AI impact audit
An AI Impact Audit is an independent, systematic, and evidence-based evaluation of an AI system’s design, development, deployment, or outcomes, conducted to assess its actual or potential effects on individuals, society, and fundamental rights, and to verify its alignment with legal, ethical, and organizational standards.
This process moves beyond internal self-assessment to provide an objective, external validation of an organization's AI governance claims. Unlike a pre-deployment Algorithmic Impact Assessment (AIA), an impact audit is typically conducted ex-post, examining a system already in use to see if its real-world impacts match its intended design and compliance assertions. It scrutinizes the entire AI lifecycle, from data provenance and model training to deployment practices and outcome monitoring, offering a holistic verdict on the system's fairness, transparency, safety, and accountability. Audits can be conducted by internal audit teams with sufficient independence, specialized consultancies, or civil society organizations.
A comprehensive AI impact audit generally examines several interconnected layers:
Process Audit: Reviewing the adequacy and implementation of the organization’s AI governance policies, risk management procedures, documentation practices, and oversight mechanisms (the "AI Management System").
Technical/Algorithmic Audit: Analyzing the system's code, training data, model architecture, and performance metrics to detect biases, assess robustness, and evaluate explainability.

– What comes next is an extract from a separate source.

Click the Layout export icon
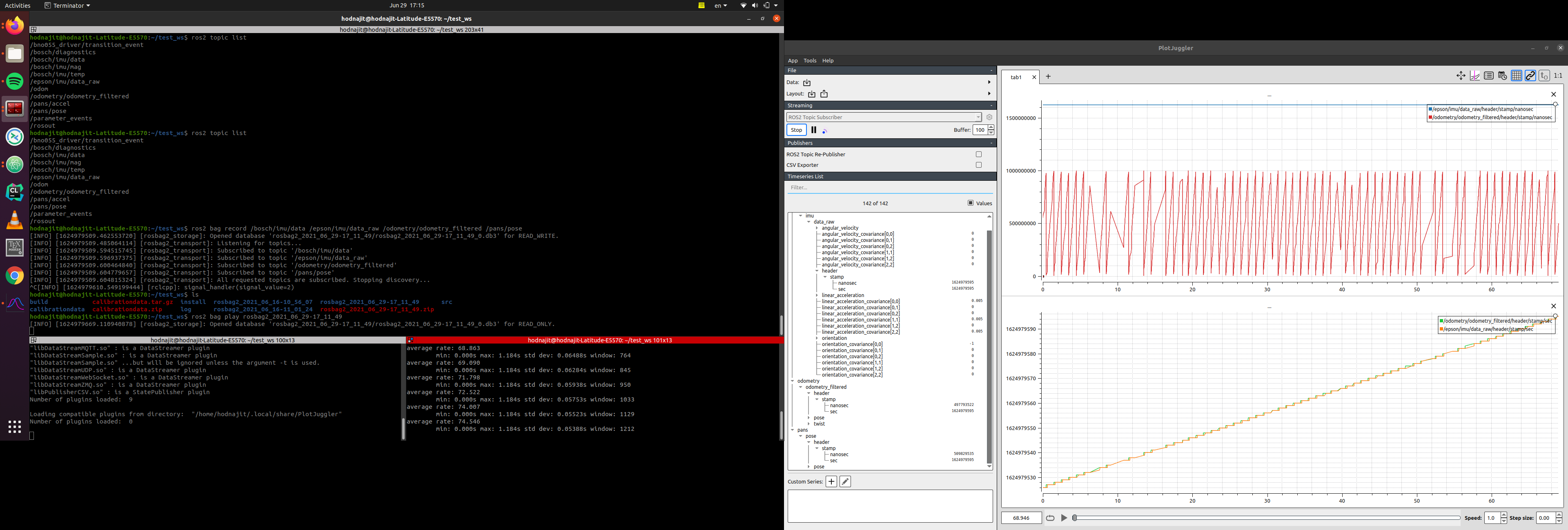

Impact & Outcome Audit: Empirically investigating the system's real-world effects by analyzing output data across demographic groups, reviewing incident logs, and gathering feedback from affected stakeholders to identify disparate impacts or harms.
Legal & Compliance Audit: Verifying conformity with specific regulatory frameworks like the EU AI Act and GDPR, including checking for proper conformity assessment, CE marking, and adherence to data governance mandates.
Regulatory Context: While not universally mandated by law, the concept of AI auditing is strongly encouraged by the EU AI Act's emphasis on market surveillance and conformity assessment. The Act's requirement for notified bodies to assess high-risk systems is a form of regulatory audit. Furthermore, the Act's call for codes of conduct (Article 95) suggests voluntary, independent auditing as a means of verification. Standards like ISO/IEC 42001 also include audit requirements for an AI Management System.
Accountability & Legitimacy Mechanism: Commissioning a credible impact audit is a powerful demonstration of accountability and transparency. It provides assurance to regulators, builds public and customer trust, and offers invaluable insights for internal improvement. As litigation and regulatory scrutiny around AI increase, audit reports will likely become critical evidence in demonstrating due diligence.